*Working data*
^^^^

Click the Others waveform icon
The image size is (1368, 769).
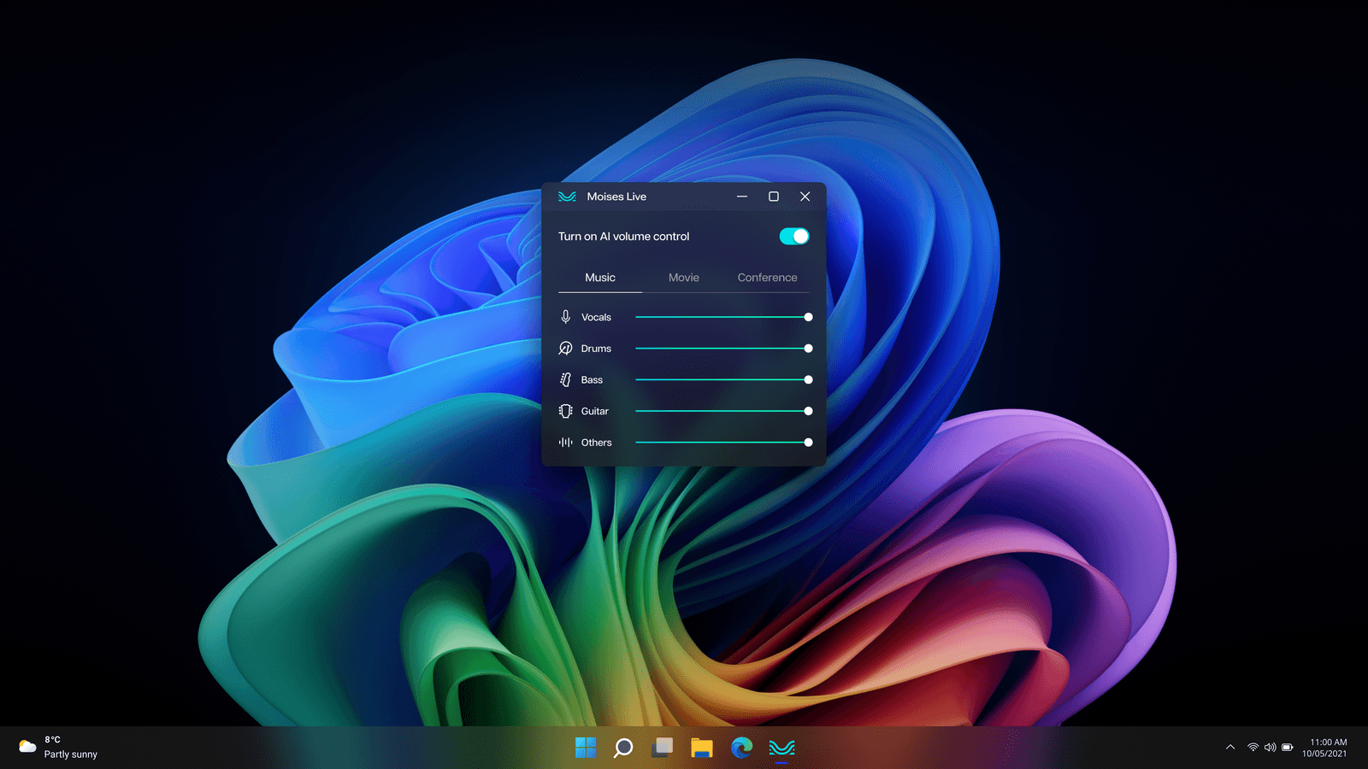(565, 443)
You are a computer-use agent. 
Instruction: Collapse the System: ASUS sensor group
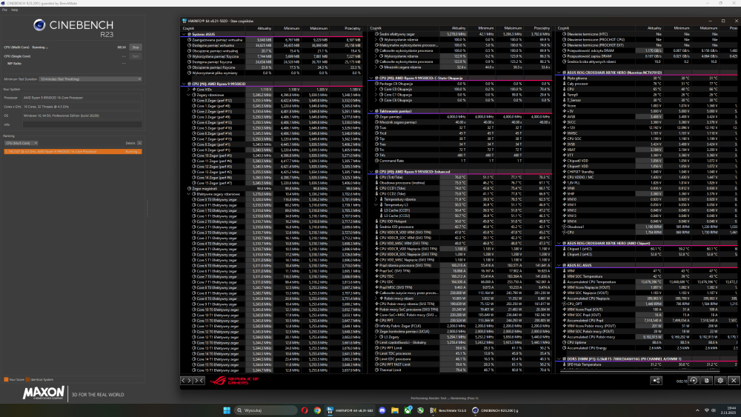(x=185, y=35)
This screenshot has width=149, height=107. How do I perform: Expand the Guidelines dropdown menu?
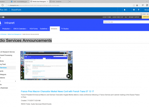coord(44,29)

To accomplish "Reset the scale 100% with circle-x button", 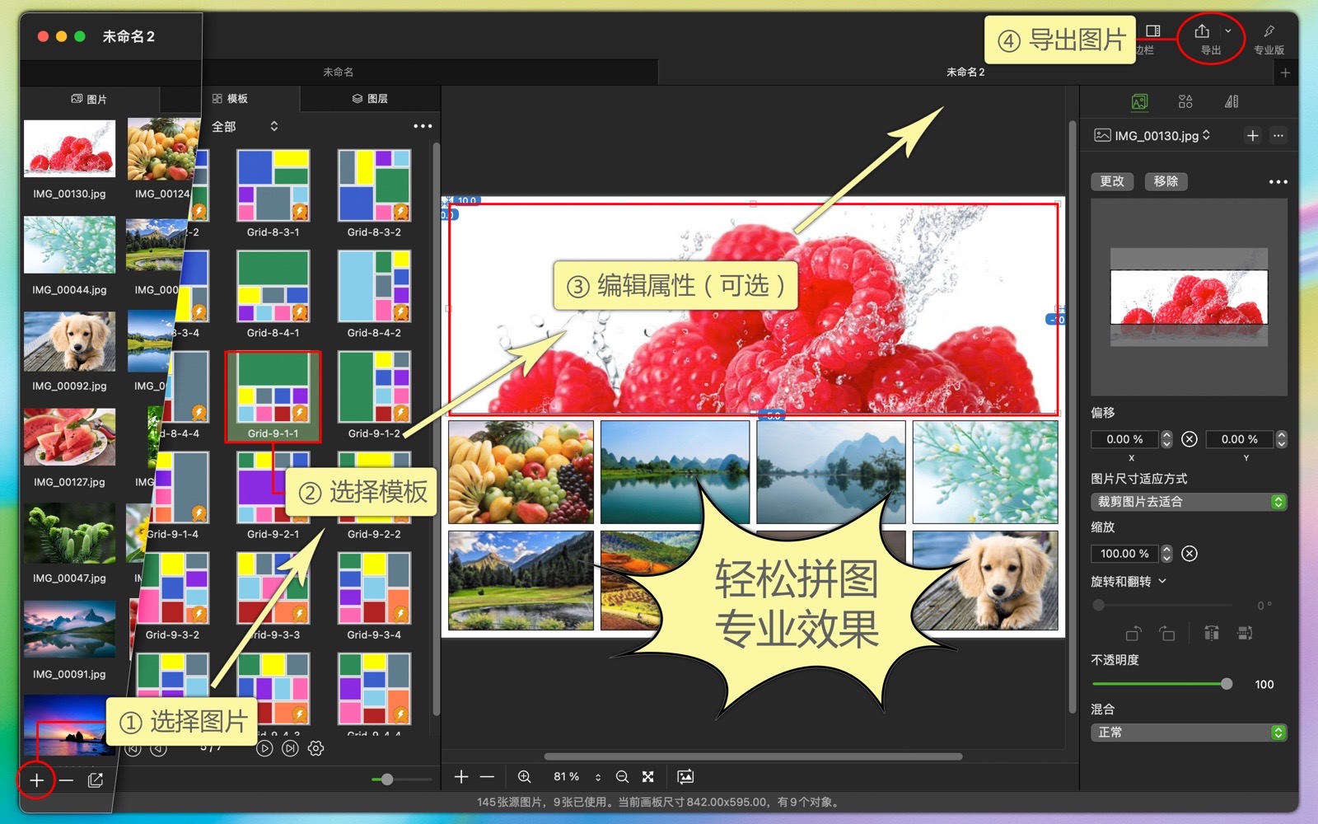I will [1189, 554].
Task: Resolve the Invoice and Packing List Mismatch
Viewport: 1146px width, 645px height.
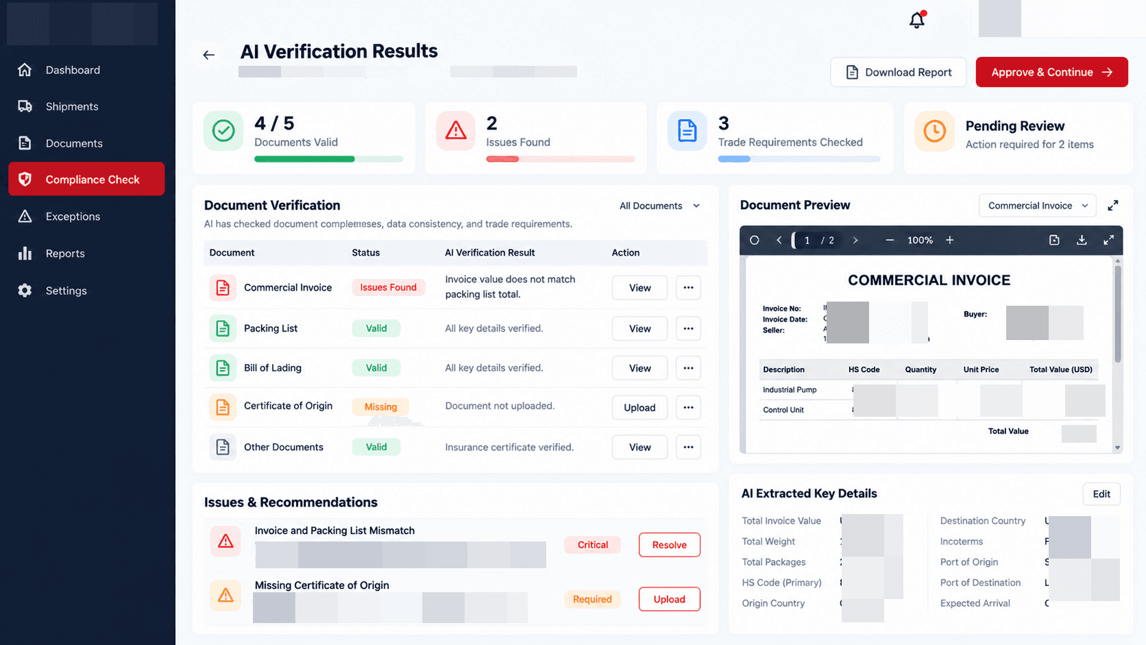Action: point(669,545)
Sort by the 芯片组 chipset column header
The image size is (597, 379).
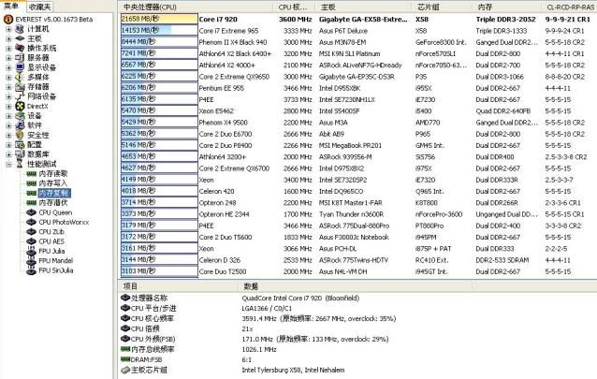coord(430,6)
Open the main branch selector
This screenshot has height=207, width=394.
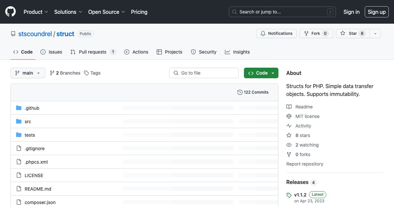click(28, 73)
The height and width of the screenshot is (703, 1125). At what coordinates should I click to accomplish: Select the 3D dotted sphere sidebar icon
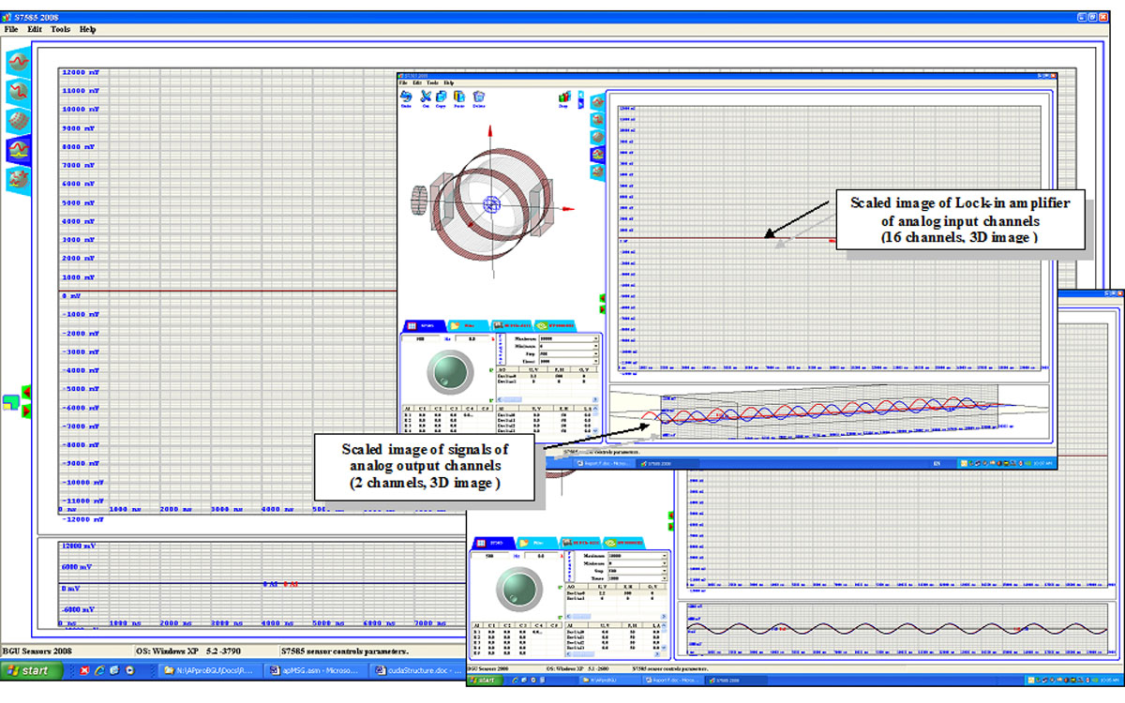click(x=19, y=120)
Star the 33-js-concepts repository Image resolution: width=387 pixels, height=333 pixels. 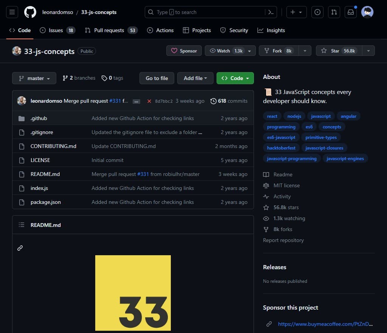click(338, 51)
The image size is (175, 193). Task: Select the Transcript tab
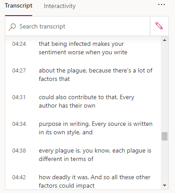pos(19,6)
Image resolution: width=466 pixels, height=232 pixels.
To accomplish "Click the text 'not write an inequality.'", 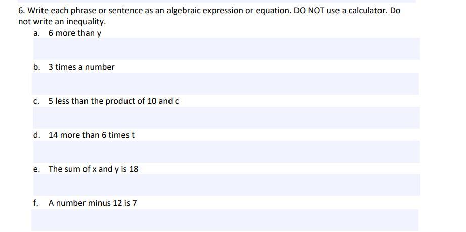I will coord(62,22).
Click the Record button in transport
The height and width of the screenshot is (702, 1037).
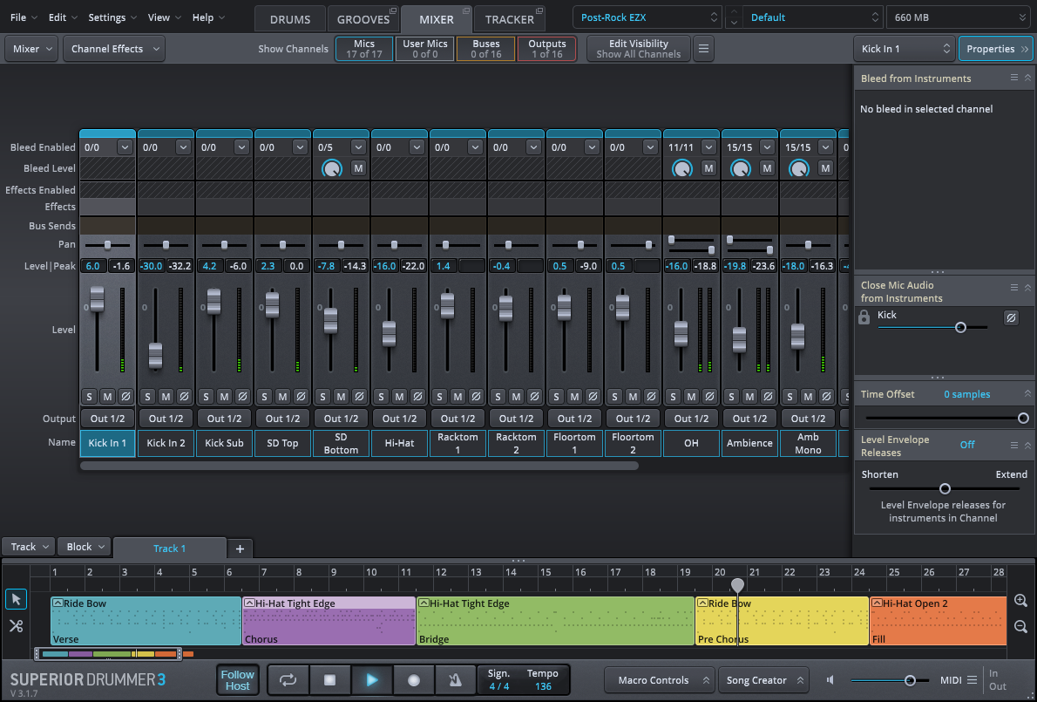point(414,680)
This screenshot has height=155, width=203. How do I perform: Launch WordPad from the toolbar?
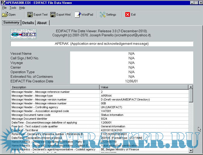pyautogui.click(x=78, y=15)
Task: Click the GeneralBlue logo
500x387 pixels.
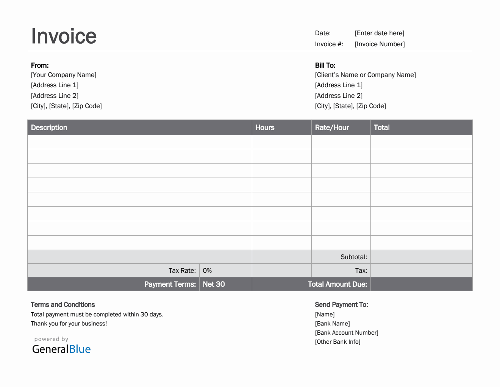Action: coord(61,349)
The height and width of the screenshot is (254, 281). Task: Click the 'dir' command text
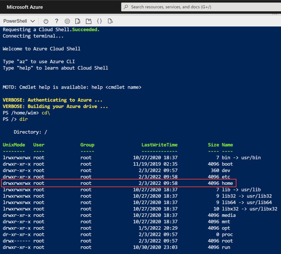[24, 119]
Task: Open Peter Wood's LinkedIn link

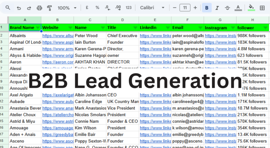Action: tap(155, 36)
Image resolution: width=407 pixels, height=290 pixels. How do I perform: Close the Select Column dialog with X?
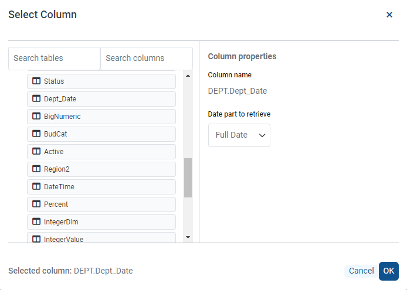[389, 15]
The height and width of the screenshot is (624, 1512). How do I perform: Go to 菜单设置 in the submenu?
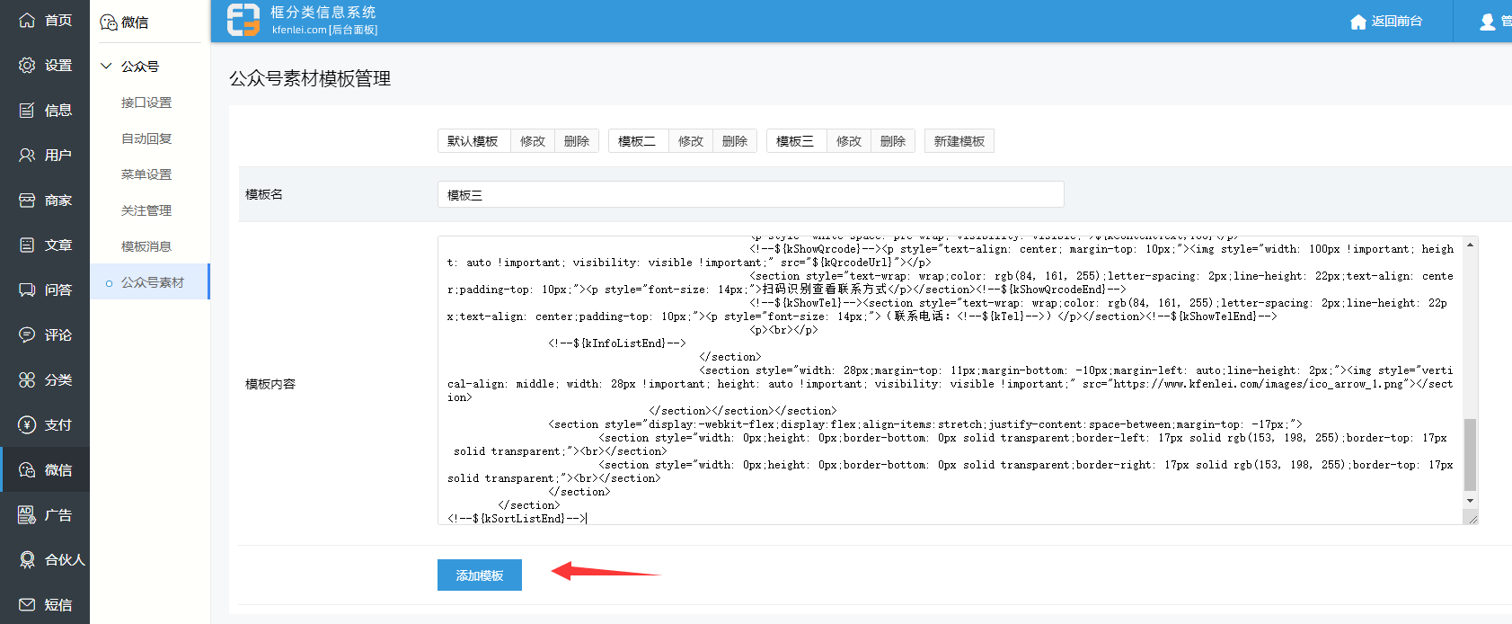(x=146, y=174)
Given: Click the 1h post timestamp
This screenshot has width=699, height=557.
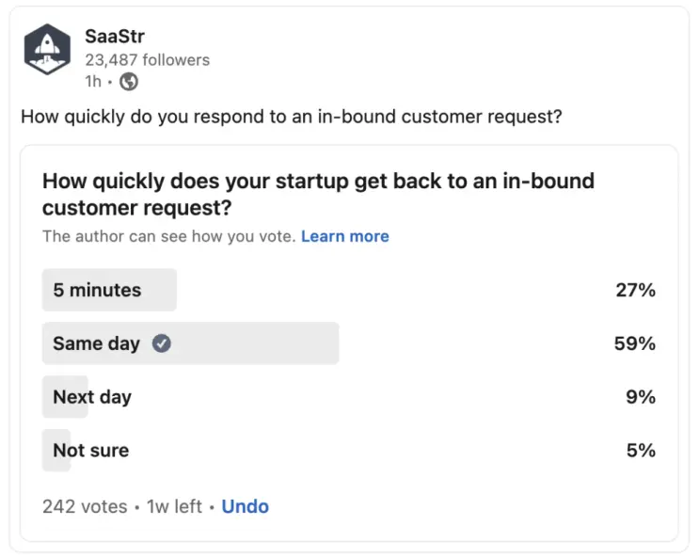Looking at the screenshot, I should (x=93, y=82).
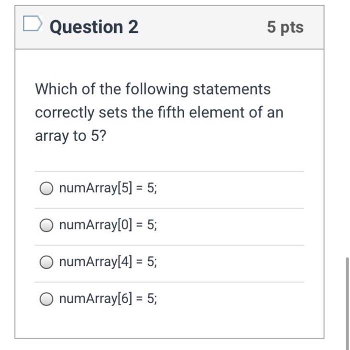
Task: Choose the numArray[4] = 5; radio button
Action: coord(47,262)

^^^^

*Problem*
The lines to be quoted run from the line containing "Task: Open Peter Wood's LinkedIn link" through the end of the entries above, both included; quote them exactly and leave out any pictures.

*Task solution*
Task: Open Peter Wood's LinkedIn link

Action: tap(155, 36)
Image resolution: width=407 pixels, height=290 pixels. How do I perform: Close the Select Column dialog with X?
[389, 15]
The height and width of the screenshot is (624, 1512). How do I perform: Go to 菜单设置 in the submenu?
(x=146, y=174)
Given: Click the 1h post timestamp
This screenshot has width=699, height=557.
Looking at the screenshot, I should (x=93, y=82).
Task: Choose the numArray[4] = 5; radio button
Action: coord(47,262)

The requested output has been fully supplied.